» Work instructions
Please write out the lines of the listing below exactly as they appear, beginning with the line that contains "Given: Click the top-right AnimationClip node" and stopping after the line that contains "Action: (x=222, y=298)".
_ _ _ _ _
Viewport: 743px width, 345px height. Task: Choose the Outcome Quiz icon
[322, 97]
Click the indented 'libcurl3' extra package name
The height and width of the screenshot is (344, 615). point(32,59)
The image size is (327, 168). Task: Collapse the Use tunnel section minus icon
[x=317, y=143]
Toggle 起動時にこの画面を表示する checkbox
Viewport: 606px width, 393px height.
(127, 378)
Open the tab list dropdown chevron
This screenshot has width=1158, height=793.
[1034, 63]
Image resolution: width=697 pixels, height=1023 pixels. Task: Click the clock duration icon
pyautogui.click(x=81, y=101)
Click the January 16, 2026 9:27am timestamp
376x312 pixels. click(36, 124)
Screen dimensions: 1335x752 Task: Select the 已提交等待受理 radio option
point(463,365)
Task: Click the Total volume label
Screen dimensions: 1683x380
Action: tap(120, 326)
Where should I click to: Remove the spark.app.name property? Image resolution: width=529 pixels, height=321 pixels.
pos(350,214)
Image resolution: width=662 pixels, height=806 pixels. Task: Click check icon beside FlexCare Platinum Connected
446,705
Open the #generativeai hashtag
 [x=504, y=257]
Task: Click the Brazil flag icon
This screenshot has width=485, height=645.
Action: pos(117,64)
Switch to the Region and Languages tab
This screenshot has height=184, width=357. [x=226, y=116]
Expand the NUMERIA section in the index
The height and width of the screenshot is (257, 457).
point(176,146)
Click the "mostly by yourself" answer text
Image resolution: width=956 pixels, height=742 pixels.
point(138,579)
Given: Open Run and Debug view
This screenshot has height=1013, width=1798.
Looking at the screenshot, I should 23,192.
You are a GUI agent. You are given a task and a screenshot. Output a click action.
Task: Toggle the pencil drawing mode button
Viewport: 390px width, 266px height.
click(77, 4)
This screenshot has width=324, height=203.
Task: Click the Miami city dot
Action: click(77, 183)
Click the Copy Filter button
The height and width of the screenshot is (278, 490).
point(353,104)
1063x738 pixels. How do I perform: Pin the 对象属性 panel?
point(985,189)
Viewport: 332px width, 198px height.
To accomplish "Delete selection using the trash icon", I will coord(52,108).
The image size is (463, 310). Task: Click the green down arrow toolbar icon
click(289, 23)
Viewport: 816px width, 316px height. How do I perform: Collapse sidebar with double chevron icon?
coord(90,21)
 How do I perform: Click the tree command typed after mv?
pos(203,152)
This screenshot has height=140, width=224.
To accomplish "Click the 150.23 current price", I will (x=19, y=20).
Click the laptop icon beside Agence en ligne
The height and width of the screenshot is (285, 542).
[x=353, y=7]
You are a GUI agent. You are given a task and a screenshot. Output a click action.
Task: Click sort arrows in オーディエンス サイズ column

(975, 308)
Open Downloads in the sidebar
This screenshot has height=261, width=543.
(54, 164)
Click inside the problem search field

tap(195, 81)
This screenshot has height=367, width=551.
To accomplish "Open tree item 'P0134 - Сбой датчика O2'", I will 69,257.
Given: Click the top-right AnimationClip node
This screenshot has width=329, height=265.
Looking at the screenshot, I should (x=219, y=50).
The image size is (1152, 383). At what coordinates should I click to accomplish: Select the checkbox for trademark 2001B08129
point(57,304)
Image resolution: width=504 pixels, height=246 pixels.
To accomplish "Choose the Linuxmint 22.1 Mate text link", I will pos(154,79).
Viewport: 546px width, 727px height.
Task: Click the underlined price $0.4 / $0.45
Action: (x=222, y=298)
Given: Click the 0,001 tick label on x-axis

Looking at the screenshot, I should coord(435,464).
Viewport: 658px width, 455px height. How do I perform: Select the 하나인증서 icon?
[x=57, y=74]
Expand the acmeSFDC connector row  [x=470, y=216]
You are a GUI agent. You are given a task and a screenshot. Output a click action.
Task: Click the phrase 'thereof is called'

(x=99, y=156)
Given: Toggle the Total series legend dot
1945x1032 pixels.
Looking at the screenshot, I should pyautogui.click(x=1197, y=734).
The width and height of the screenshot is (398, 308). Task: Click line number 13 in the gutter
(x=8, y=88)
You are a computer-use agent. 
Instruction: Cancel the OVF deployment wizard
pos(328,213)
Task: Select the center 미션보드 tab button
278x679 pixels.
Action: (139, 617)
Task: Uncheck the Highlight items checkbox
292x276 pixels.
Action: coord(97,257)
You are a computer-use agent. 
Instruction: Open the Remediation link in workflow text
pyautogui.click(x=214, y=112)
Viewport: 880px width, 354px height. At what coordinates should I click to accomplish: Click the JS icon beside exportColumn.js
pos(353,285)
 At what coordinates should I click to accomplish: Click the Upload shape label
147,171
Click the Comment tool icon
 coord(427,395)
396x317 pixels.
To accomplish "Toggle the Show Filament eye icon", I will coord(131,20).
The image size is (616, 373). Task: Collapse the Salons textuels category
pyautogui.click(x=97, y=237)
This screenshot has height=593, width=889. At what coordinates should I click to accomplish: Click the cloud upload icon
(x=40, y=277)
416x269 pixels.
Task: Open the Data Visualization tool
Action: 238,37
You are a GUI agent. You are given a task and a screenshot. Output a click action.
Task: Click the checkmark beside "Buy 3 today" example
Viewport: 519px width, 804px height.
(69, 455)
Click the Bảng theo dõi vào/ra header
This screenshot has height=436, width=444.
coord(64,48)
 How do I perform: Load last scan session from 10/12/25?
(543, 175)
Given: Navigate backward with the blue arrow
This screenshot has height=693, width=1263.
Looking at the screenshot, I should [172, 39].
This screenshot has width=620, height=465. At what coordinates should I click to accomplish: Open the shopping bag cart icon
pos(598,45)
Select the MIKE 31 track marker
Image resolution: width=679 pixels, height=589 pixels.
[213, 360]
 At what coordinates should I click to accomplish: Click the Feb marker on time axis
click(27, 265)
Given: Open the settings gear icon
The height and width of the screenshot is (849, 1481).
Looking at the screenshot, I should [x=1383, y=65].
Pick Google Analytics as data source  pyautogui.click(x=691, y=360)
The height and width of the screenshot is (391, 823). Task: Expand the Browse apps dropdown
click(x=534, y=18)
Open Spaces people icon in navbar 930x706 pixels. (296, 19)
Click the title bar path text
_ _ _ _ _
» The completed task
Given: Click the top-right AnimationClip node
This screenshot has width=329, height=265.
Looking at the screenshot, I should (x=219, y=50).
The image size is (1152, 383). At what coordinates should I click to accomplish: Select the checkbox for trademark 2001B08129
point(57,304)
Image resolution: width=504 pixels, height=246 pixels.
To accomplish "Choose the Linuxmint 22.1 Mate text link", I will pos(154,79).
Viewport: 546px width, 727px height.
Task: Click the underlined price $0.4 / $0.45
Action: (x=222, y=298)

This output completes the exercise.